Dataset entries:

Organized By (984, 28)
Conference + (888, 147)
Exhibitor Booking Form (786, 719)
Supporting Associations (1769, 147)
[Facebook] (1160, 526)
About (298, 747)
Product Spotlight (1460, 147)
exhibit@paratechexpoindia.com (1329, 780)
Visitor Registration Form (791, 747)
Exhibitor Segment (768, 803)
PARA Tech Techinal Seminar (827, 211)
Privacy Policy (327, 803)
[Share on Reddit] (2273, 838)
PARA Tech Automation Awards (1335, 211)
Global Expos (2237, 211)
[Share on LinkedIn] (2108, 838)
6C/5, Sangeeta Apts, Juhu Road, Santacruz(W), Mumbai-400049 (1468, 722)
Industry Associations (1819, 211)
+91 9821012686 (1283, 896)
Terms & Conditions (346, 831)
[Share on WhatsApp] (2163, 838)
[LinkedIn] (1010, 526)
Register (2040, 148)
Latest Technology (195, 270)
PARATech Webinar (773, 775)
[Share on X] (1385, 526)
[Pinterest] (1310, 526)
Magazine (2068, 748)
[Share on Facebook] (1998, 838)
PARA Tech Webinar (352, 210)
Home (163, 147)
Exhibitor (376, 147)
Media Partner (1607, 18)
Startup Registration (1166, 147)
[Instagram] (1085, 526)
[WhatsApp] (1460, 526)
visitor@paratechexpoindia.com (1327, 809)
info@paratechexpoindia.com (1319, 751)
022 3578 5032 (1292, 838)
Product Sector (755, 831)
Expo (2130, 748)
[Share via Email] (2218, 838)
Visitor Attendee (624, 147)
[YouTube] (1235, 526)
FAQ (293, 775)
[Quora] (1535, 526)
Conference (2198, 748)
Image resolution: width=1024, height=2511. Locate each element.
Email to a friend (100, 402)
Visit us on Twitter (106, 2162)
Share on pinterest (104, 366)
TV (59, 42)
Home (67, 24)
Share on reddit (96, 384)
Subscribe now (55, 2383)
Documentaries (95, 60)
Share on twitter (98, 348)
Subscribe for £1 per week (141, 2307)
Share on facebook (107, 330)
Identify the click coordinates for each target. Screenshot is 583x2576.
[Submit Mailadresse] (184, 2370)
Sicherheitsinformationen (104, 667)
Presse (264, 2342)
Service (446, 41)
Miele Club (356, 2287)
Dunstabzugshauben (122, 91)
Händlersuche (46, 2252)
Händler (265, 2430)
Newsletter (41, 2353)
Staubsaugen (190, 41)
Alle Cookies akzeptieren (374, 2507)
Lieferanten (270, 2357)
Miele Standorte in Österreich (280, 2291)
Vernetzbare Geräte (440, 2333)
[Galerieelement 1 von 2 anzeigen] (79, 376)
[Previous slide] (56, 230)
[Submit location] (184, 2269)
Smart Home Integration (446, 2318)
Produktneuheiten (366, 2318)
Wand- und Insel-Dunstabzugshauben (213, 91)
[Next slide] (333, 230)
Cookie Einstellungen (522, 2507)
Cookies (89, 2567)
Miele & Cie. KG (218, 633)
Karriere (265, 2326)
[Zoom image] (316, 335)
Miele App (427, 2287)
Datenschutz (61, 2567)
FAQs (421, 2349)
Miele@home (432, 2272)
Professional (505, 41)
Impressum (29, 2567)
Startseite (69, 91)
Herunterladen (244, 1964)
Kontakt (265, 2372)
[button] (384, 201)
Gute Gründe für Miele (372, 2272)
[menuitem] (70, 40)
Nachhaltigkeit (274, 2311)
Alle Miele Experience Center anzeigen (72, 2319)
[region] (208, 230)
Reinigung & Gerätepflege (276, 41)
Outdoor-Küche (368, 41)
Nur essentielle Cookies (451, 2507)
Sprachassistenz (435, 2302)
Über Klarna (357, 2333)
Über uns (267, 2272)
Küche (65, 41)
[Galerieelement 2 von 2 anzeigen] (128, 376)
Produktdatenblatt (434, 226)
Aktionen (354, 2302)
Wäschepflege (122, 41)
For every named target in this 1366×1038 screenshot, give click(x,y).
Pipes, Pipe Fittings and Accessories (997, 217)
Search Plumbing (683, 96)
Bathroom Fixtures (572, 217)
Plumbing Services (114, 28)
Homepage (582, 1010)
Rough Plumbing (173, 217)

WHAT YOU WILL DO
Scan the records above for the lines holding "[Submit Mailadresse] (184, 2370)" and "Vernetzbare Geräte (440, 2333)". Transcribe those two and every line between them word for word, and no others.

SOLUTION BELOW
[Submit Mailadresse] (184, 2370)
Sicherheitsinformationen (104, 667)
Presse (264, 2342)
Service (446, 41)
Miele Club (356, 2287)
Dunstabzugshauben (122, 91)
Händlersuche (46, 2252)
Händler (265, 2430)
Newsletter (41, 2353)
Staubsaugen (190, 41)
Alle Cookies akzeptieren (374, 2507)
Lieferanten (270, 2357)
Miele Standorte in Österreich (280, 2291)
Vernetzbare Geräte (440, 2333)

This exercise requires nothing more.